▶ WHAT YOU SHOULD DO:
Resume the article on Eucalyptus sturgissiana immediately after its final sentence, extending it in the same encyclopedic style.

**** SOURCE DOCUMENT ****

Eucalyptus sturgissiana, commonly known as steel box or Ettrema mallee, is a species of mallee that is endemic to a small area of New South Wales. It has smooth, mottled bark, narrow lance-shaped adult leaves, often with juvenile leaves persisting in the crown, flower buds in groups of seven, white flowers and hemispherical to bell-shaped fruit.

==Description==
Eucalyptus sturgissiana is a mallee that typically grows to a height of 5 m and forms a lignotuber. It has smooth, mottled greyish to brownish or pink bark that is shed in ribbons. Young plants and coppice regrowth have glaucous stems and sessile leaves that are dull green to greyish, egg-shaped to round, 50-75 mm long and 30-75 mm wide, arranged in opposite pairs and often persist in the crown. Adult leaves are sometimes arranged in opposite pairs, the same shade of glossy green on both sides, narrow lance-shaped, 50-100 mm long and 7-12 mm wide, tapering to a petiole up to 10 mm long. The flower buds are arranged in leaf axils in groups of seven on an unbranched peduncle 6-12 mm long, the individual buds sessile or on pedicels up to 4 mm long. Mature buds are oval to spindle-shaped, 6-7 mm long and 4-5 mm wide with a conical operculum. The flowers are white and the fruit is a woody, hemispherical to bell-shaped capsule 3-6 mm long and 5-7 mm wide with the valves near rim level.

**** DATASET CONTENT ****

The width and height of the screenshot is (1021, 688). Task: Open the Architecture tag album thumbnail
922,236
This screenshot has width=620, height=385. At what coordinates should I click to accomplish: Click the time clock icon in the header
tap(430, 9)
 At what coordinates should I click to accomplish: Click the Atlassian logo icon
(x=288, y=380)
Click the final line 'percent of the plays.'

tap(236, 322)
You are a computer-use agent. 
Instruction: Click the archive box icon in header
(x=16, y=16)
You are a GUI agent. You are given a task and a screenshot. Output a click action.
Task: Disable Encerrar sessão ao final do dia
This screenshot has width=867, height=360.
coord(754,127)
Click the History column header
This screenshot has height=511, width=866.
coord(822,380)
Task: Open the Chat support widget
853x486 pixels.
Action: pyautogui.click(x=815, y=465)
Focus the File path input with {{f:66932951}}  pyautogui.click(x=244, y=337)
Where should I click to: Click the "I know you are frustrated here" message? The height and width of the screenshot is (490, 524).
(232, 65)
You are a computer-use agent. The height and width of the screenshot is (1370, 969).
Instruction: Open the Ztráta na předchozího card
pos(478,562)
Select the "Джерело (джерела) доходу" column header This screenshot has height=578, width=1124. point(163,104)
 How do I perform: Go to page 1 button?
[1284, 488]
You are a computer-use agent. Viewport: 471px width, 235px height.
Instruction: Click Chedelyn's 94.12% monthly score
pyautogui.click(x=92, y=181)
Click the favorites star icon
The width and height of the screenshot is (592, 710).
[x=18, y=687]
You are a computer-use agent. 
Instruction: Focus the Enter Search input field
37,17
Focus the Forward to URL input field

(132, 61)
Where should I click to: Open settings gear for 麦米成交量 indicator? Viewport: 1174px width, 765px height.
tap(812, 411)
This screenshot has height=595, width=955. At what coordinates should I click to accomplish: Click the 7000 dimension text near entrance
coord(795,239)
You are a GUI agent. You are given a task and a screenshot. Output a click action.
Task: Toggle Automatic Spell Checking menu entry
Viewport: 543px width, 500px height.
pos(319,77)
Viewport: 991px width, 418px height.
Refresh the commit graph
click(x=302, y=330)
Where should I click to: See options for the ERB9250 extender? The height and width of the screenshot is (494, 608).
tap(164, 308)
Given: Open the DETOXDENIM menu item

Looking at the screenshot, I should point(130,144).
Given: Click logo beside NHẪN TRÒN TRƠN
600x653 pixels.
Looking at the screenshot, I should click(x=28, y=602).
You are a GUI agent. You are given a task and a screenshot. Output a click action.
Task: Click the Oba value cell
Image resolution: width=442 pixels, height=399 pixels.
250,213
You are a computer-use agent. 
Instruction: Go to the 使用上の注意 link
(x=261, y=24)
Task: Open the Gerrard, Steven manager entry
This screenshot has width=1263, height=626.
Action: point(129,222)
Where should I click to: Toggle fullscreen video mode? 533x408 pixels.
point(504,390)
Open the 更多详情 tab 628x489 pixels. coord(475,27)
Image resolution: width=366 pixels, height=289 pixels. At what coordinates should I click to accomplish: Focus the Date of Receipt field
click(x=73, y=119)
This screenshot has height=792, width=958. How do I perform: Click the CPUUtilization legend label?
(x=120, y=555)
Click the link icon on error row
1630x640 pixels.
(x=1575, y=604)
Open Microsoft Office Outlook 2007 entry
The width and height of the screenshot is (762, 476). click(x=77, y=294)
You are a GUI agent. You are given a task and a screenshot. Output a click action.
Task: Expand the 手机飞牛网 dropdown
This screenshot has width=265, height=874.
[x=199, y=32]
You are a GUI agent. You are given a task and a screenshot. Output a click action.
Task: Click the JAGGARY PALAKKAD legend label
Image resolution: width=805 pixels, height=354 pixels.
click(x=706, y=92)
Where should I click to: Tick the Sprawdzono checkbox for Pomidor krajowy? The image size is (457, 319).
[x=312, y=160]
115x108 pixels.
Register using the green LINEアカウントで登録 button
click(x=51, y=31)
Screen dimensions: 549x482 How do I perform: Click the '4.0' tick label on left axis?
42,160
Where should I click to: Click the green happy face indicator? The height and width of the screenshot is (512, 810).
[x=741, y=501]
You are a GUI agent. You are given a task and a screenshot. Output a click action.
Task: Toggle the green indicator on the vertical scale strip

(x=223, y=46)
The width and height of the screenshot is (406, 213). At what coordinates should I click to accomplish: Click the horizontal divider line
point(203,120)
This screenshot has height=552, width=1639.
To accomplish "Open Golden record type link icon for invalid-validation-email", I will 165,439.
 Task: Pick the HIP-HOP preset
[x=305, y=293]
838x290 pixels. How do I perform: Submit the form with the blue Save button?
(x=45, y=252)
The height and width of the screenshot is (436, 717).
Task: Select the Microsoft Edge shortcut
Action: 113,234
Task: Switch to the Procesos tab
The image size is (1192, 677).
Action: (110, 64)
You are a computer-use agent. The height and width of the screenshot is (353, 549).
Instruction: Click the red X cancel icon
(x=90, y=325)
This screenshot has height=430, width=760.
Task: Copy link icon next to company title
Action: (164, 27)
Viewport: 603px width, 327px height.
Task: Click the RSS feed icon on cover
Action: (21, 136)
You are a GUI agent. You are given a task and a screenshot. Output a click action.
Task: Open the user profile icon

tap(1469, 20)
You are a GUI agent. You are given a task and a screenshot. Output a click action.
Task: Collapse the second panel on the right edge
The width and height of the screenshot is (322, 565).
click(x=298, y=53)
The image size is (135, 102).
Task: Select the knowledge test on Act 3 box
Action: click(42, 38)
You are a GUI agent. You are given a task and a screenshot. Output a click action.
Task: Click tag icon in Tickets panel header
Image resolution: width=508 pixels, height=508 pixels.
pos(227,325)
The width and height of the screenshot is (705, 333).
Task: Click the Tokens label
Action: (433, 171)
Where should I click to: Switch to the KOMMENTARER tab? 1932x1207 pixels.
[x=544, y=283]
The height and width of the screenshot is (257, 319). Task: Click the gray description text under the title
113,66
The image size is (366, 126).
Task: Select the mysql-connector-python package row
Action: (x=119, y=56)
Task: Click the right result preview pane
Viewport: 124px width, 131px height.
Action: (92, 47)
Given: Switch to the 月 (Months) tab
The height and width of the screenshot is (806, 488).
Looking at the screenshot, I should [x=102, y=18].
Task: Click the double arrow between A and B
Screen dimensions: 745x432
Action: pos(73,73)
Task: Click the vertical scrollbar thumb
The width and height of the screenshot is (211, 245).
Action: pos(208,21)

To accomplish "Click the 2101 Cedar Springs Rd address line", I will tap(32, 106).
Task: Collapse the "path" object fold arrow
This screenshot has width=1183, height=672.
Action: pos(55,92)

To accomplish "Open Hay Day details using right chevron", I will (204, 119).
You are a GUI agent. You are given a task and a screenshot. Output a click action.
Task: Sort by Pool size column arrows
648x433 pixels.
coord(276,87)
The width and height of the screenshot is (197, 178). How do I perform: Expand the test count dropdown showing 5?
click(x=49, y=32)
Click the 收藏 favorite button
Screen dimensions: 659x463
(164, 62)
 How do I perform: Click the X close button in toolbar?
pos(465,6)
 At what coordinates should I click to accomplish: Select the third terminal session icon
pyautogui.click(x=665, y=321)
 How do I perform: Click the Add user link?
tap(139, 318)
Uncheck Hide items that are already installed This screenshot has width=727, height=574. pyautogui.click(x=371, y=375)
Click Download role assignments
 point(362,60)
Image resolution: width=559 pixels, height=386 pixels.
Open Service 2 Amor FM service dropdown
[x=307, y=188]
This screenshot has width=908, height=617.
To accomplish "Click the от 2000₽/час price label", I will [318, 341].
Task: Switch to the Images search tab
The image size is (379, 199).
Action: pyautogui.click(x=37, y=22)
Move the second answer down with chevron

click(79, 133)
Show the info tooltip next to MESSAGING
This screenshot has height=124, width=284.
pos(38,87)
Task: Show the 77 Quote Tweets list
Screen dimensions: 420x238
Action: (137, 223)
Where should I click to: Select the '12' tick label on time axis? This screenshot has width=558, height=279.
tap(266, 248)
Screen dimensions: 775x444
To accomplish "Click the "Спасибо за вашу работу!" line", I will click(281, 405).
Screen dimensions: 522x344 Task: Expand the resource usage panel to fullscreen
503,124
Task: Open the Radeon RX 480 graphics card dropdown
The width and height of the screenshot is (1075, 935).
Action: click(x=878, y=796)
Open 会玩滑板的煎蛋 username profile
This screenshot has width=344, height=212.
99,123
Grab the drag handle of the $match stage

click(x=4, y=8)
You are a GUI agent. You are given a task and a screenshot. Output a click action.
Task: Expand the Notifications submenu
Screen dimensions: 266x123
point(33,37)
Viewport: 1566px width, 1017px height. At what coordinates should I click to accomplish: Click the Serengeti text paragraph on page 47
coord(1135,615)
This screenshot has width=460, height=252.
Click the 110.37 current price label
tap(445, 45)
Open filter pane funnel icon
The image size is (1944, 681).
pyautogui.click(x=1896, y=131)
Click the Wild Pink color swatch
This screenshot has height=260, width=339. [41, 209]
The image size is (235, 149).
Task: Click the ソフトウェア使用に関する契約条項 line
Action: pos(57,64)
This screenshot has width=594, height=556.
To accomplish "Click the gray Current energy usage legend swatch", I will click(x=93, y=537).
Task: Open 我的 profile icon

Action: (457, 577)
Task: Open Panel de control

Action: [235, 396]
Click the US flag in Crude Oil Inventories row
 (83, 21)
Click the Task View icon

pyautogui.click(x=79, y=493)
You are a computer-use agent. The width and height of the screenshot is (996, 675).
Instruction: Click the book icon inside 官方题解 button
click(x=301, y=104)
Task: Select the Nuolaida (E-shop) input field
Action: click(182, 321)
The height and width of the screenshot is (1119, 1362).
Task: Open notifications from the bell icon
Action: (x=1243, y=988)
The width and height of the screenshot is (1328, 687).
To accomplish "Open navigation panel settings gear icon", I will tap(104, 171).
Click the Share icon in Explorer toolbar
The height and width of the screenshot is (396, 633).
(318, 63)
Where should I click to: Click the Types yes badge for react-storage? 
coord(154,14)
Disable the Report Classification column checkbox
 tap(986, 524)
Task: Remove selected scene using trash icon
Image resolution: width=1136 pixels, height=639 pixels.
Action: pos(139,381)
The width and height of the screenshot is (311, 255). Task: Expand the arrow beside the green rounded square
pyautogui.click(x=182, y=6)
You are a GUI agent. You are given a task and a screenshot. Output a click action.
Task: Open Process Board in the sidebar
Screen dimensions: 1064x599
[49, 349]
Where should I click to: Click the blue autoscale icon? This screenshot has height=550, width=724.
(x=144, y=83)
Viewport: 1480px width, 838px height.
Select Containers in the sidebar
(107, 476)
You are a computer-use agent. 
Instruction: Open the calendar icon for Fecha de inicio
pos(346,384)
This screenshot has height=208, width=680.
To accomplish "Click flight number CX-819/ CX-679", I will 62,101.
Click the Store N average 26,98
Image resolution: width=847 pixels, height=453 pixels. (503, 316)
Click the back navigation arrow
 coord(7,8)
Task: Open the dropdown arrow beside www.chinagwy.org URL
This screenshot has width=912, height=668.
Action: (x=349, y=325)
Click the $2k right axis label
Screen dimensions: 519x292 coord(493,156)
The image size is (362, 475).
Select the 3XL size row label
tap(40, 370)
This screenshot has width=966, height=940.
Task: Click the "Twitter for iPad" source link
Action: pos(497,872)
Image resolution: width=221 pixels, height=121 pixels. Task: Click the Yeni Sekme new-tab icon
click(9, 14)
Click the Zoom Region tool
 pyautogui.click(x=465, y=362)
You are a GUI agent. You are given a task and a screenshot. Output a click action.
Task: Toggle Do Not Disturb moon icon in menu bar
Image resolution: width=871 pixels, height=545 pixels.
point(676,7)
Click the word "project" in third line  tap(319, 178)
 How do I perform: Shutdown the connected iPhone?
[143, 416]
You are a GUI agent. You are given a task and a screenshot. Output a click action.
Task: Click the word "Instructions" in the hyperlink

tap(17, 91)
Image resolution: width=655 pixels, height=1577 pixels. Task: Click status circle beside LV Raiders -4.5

****

▶ YOUR RESPONSE:
==Taxonomy and naming==
Eucalyptus sturgessiana was first formally described in 1972 by Lawrie Johnson and Donald Blaxell in Contributions from the New South Wales National Herbarium, from specimens they collected near the Nowra to Braidwood Road in 1970. The specific epithet honours James H. Sturgiss (1890-1983) who "discovered most of the known populations" of this species.

==Distribution and habitat==
Steel box usually grows in small, pure stands on sandstone plateaus, mostly in the Morton National Park.

== Conservation status ==
As of March 2025, Eucalyptus paliformis has been listed as "critically endangered" under the Australian Government Environment Protection and Biodiversity Conservation Act 1999.